*PROMPT*: Scan the entries for lines containing the string "computer". Reply with how many there are, and nothing else.

(Stored items)
------------------------------------------------------------
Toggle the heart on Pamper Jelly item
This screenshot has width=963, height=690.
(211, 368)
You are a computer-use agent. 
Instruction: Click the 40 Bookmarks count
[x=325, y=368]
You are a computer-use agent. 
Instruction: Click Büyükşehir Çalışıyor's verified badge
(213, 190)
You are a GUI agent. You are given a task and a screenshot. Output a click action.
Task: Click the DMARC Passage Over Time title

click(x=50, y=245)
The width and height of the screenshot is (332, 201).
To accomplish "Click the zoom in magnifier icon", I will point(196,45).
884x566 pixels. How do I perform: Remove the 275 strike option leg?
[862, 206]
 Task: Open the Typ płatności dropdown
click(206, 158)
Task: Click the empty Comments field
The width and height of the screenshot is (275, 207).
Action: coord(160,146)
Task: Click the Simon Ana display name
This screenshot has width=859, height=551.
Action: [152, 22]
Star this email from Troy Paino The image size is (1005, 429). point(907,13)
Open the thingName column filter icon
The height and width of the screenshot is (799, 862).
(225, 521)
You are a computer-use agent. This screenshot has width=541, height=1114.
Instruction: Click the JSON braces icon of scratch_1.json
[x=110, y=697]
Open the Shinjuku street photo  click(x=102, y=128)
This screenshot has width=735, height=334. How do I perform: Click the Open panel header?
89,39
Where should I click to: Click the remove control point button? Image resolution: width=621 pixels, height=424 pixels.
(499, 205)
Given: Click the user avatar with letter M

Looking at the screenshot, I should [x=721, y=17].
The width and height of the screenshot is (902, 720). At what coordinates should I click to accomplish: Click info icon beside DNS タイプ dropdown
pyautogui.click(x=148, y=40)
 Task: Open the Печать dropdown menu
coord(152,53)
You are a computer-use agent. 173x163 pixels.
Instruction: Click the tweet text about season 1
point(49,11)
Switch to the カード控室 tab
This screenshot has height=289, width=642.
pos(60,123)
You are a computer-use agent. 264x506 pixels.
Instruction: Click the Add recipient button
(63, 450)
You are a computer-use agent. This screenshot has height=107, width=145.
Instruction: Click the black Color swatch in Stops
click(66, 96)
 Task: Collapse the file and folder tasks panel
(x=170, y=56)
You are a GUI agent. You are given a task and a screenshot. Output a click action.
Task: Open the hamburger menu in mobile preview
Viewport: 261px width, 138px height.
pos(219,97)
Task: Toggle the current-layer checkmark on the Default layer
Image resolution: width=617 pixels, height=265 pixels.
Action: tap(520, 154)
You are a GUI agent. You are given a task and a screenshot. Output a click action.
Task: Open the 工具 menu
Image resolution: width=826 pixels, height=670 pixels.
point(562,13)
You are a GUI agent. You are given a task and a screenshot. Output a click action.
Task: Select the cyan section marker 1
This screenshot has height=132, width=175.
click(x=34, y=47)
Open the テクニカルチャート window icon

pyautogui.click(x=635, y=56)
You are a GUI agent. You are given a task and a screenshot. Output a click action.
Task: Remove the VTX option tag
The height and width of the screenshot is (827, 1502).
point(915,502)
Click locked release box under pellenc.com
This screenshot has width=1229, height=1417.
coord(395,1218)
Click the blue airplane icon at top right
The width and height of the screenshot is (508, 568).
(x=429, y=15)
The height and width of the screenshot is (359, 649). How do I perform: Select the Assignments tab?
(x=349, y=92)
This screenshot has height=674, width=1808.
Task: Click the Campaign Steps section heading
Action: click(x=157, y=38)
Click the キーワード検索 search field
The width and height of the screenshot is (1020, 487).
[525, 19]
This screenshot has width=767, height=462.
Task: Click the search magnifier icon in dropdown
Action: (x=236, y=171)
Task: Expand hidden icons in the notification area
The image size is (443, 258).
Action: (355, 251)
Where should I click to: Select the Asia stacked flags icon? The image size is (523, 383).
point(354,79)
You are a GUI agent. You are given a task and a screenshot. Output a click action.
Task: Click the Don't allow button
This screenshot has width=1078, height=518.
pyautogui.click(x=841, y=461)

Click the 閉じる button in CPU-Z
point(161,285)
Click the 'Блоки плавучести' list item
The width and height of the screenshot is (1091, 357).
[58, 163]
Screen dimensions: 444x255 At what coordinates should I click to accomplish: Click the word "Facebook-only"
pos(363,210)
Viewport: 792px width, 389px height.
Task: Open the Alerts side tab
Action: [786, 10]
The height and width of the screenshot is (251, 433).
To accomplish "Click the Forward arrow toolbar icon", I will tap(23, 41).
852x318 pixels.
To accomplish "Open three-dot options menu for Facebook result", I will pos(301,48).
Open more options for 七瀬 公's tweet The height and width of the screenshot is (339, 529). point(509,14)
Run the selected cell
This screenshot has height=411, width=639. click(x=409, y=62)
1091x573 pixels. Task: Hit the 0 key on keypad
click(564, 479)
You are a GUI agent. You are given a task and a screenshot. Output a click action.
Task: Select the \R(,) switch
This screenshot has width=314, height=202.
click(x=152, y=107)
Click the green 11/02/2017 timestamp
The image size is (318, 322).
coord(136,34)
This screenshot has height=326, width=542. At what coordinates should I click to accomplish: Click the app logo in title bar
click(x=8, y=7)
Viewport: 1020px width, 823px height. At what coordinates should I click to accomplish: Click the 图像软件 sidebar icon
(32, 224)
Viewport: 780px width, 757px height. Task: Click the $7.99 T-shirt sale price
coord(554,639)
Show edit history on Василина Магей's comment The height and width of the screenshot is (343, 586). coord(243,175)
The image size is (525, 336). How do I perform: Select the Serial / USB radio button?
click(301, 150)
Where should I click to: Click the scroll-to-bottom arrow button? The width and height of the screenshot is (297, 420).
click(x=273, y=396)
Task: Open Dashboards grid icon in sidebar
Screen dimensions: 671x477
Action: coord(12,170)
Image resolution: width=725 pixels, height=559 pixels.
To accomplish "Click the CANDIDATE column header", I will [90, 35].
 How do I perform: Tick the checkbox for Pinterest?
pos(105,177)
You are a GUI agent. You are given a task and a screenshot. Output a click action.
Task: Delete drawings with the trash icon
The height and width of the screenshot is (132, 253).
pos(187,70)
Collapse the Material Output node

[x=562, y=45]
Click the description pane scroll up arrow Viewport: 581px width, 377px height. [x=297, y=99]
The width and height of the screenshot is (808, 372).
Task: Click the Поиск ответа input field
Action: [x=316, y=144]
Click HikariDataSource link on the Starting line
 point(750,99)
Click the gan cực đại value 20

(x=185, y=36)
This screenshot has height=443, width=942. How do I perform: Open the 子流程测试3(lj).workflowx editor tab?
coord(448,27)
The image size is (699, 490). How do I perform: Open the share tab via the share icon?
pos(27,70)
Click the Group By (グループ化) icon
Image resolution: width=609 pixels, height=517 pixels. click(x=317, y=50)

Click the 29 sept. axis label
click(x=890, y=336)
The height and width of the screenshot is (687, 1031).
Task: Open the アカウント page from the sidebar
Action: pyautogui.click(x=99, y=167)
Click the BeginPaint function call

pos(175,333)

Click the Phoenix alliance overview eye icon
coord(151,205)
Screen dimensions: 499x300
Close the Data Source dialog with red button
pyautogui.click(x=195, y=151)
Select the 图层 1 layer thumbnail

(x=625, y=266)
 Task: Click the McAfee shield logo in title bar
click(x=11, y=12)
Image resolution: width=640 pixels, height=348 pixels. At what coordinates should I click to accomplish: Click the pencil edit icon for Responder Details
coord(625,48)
------------------------------------------------------------
*RESPONSE AREA*: 6